HOWDY! I am having a really bad time getting this forum to load for me, I have tried to see if other sites were the same way, and they aren't... so it isn't my computer so if I am not responding in a timely fashion... that is the reason. And especially now, this forum is more important than ever...

Anyway, Joe,
I have my contactor power wired to a pig-tail off the positive post of the system battery (12V). With a pull-apart connector, I also have a heavy disconnect for the IGN switch/stock system... THEN I have my Panic button between the front seats (a 160VDC 250Amp breaker- attached photo) which kills the high voltage system. And of course the ign. switch which only locks the steering and cuts stock system power (lights, etc.). I simply hooked up my 12V plug-in (which powered the contactor, fuse box and controller...) then initiated the system breaker, and got in the car turned on ignition, and put 'panic button to on... (with the new 144VDC battery bank installed and fused).

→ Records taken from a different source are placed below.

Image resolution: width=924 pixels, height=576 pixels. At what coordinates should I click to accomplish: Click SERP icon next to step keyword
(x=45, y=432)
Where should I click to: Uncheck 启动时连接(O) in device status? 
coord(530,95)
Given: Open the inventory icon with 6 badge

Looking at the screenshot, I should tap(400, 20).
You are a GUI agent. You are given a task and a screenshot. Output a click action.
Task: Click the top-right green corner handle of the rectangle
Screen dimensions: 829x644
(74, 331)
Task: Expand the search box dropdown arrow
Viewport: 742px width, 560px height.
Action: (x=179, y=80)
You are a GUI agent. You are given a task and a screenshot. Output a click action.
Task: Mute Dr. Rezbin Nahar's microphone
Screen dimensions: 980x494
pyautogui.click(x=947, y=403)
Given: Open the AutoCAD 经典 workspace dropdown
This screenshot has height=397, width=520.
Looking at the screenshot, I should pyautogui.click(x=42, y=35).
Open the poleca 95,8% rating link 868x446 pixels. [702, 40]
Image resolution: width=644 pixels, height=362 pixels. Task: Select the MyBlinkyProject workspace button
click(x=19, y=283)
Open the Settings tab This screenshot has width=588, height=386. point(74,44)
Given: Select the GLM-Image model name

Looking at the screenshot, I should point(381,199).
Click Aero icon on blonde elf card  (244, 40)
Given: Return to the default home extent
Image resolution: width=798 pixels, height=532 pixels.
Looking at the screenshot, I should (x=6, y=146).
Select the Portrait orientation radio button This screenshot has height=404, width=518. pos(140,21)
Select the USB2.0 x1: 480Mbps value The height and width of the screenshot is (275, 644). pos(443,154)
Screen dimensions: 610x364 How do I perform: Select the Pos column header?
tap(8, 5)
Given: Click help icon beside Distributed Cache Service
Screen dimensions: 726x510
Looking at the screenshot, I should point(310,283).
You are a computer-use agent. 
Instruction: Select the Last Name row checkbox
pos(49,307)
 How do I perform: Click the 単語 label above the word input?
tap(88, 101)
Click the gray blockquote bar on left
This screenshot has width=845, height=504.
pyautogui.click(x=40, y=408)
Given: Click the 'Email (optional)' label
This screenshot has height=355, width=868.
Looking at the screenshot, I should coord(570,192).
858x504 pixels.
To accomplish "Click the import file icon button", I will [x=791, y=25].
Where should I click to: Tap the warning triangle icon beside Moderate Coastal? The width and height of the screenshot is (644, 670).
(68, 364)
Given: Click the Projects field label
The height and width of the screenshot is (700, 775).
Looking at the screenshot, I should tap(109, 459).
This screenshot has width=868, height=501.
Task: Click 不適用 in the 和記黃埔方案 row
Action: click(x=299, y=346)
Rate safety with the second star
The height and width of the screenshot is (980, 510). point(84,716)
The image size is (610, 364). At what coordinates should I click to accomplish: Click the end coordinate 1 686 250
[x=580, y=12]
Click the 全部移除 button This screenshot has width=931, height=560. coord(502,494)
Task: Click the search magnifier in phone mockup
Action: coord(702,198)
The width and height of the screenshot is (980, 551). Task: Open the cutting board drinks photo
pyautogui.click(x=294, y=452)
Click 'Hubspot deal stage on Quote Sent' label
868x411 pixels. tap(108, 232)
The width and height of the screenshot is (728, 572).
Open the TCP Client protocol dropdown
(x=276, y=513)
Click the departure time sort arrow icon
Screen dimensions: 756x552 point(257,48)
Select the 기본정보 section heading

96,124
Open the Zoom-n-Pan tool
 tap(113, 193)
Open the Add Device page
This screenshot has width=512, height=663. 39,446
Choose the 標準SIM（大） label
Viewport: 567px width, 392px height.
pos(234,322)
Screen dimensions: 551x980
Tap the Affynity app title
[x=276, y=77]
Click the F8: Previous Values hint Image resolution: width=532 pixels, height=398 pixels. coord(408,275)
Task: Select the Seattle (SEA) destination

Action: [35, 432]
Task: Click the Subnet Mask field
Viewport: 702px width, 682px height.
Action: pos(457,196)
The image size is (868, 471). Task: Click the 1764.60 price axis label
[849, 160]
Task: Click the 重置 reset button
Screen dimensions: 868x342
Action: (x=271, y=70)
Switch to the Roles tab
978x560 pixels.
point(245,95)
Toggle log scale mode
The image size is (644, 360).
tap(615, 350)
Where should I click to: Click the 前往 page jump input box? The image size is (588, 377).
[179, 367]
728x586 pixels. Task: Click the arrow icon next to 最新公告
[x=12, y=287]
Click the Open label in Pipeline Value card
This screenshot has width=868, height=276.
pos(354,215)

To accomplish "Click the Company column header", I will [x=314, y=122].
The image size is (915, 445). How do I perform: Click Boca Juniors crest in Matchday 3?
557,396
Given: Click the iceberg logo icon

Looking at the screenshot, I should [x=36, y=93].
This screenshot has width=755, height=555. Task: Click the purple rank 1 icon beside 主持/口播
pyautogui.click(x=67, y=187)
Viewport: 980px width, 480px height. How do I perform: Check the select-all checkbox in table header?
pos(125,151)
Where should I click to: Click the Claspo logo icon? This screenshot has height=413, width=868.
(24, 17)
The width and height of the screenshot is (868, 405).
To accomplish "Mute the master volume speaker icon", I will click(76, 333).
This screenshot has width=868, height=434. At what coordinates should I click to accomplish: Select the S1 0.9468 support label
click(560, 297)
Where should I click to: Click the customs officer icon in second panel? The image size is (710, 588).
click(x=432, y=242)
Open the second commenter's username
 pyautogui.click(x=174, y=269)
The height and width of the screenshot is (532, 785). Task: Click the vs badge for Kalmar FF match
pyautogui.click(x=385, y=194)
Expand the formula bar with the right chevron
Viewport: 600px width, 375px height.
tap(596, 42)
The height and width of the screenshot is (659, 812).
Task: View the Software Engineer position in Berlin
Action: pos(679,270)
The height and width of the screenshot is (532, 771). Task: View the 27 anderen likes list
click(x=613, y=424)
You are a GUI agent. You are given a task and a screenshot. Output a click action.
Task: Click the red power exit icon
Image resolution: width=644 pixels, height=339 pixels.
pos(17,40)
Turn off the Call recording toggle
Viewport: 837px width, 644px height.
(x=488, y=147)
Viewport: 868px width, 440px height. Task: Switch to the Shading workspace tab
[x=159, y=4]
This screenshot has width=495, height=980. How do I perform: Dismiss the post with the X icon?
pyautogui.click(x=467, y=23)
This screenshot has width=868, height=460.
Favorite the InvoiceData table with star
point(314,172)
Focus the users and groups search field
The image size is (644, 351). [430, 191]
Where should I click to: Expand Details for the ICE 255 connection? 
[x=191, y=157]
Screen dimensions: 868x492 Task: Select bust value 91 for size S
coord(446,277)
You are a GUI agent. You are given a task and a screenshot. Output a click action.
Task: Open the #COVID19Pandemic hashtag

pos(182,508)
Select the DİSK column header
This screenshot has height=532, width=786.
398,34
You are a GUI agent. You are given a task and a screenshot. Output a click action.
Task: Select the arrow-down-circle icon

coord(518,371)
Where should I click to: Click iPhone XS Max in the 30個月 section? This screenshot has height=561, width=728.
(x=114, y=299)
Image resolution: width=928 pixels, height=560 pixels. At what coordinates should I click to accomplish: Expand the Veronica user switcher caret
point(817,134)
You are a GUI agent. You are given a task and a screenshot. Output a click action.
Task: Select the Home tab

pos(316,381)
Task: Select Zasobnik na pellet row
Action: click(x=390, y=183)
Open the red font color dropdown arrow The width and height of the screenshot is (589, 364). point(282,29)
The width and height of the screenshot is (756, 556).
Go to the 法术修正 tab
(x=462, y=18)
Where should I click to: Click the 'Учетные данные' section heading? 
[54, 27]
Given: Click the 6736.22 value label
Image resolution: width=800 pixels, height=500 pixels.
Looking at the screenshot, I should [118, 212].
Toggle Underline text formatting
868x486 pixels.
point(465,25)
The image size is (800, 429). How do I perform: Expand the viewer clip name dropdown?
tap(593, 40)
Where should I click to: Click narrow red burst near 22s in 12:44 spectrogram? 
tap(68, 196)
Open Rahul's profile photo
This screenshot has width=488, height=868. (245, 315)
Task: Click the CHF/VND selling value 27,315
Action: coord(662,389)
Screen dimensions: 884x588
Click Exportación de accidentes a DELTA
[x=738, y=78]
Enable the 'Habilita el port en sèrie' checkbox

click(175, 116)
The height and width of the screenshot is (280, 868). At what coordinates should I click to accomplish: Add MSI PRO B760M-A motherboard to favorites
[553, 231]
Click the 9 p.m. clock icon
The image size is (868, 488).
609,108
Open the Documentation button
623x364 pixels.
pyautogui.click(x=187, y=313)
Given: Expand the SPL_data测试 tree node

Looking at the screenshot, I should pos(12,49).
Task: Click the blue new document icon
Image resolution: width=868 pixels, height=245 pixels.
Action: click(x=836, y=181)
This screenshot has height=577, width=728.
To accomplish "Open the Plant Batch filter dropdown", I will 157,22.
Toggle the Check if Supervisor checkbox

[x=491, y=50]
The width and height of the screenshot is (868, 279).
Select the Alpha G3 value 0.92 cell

The car started out I when from 1st to 2nd gear as it was lurching in first (I have a clutch and believe that a clutch IS necessary...) made it about 50' around the loop in the yard and smoke started appearing and the motor went 'runaway' I took it out of gear right away, hit the hit the brake and the panic button immediately after. You have to understand this was all very fast and only less than a minute total! I opened the hood saw the fire and pulled contactor connection apart, killed the system and ran into the house for the fire extinguisher (I saw that the controller was burning and had started my makeshift plastic insulator box and fan housing on fire!)... up on the first couple of sprays the contactor showed glowing components within its housing... I gave it another good hit and all this time the motor was still 'winding down'... Yesterday I took some photos and did some minor disassembly, the work in earnest will be today. I have to get it into the garage and get to work gutting the system. Then comes the finding of a new controller. The contactor is an Albright, and it disconnected immediately upon my cutting the power by pulling the connection apart. It was not damaged in any way other than getting a spray of powder. Still works! It was nothing more than that Kelly controller. It failed completely it just burst into flames and smoke with the 144VDC application. SO I am now off to search for a controller for my vehicle... NOT a Kelly, that is for sure. By the way Bellatronix is Russian made (as in Belarus). So it is either Curtis or I have heard of another American made controller... forget the name right off... but that is for later today...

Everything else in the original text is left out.